== GIVEN EXERCISE ==
Copy the items from the start through the line that contains "Action: coord(570,198)", keeping every line unchanged. Leave the pictures out of your copy.
## Start EXERCISE INPUTS
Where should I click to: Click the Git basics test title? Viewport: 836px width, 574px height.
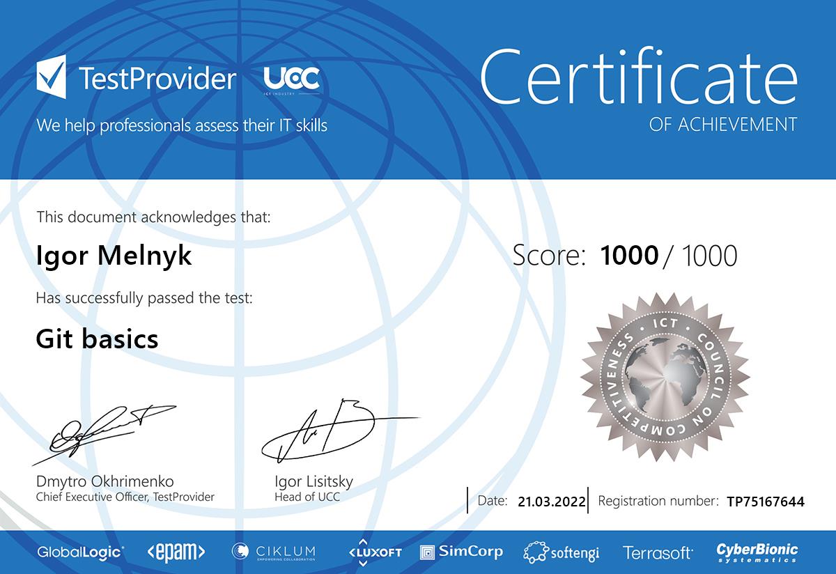point(97,339)
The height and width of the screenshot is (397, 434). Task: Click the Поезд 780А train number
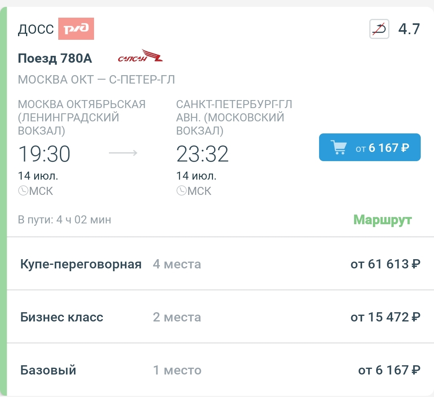click(55, 59)
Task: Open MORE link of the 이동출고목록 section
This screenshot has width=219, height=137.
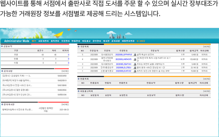Action: click(207, 91)
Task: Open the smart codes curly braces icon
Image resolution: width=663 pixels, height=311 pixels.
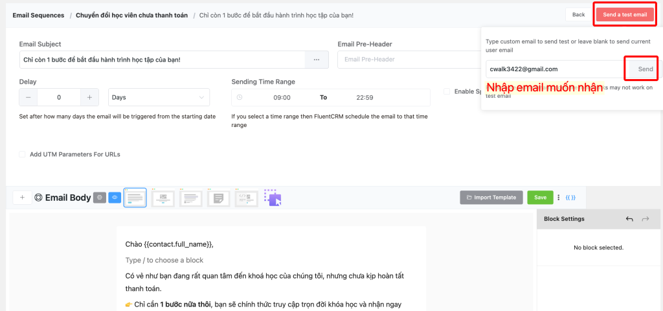Action: coord(570,198)
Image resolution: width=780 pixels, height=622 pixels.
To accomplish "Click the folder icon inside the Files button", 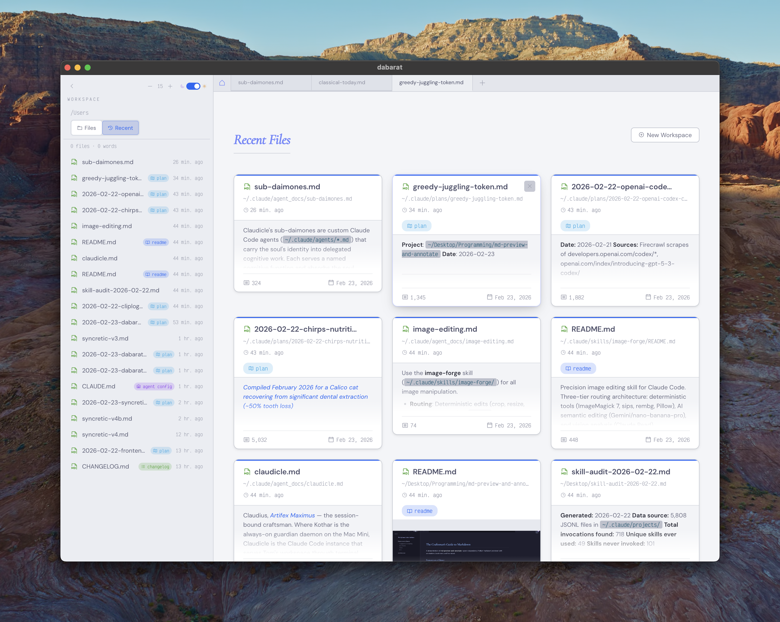I will click(x=80, y=128).
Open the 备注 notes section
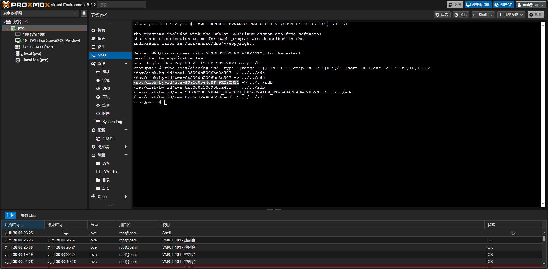 (x=101, y=47)
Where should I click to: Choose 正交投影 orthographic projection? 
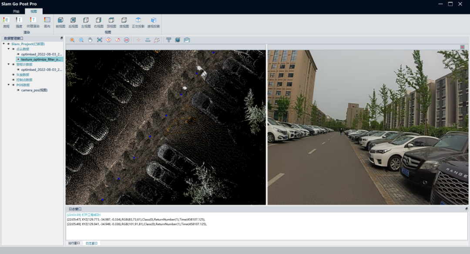coord(138,20)
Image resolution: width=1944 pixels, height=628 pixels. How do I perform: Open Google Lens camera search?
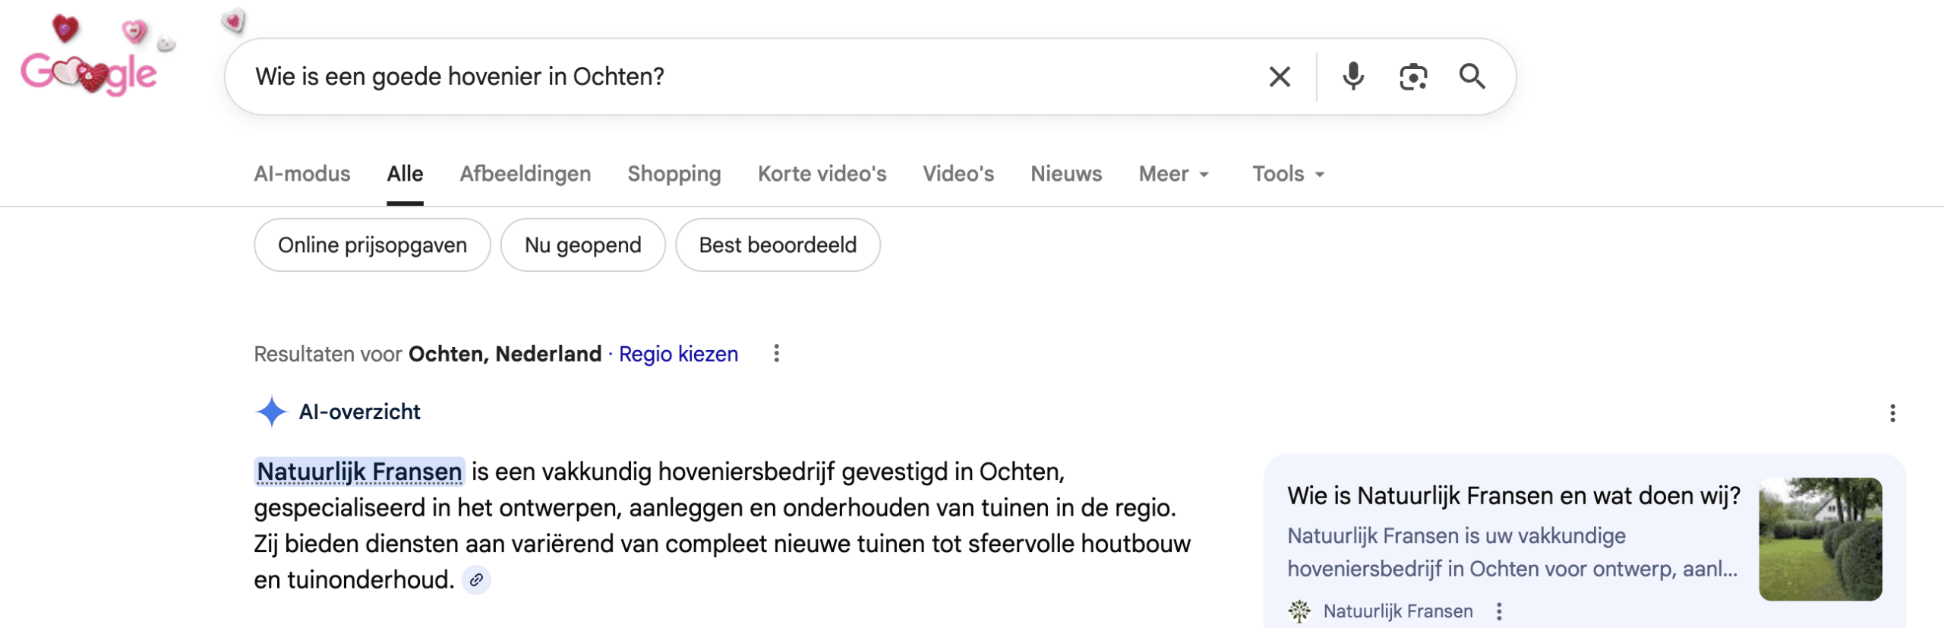pyautogui.click(x=1413, y=76)
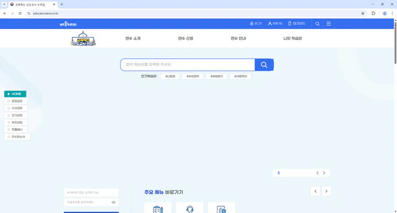This screenshot has width=397, height=213.
Task: Click the keyword search input field
Action: tap(188, 64)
## End EXERCISE INPUTS
== RESPONSE TO THE EXERCISE ==
Where should I click to: Click the Git basics test title? Viewport: 836px width, 574px height.
point(97,339)
The height and width of the screenshot is (397, 434). Task: Click the Поезд 780А train number
click(55, 59)
Task: Open MORE link of the 이동출고목록 section
This screenshot has width=219, height=137.
Action: click(207, 91)
Task: Open the smart codes curly braces icon
Image resolution: width=663 pixels, height=311 pixels.
Action: coord(570,198)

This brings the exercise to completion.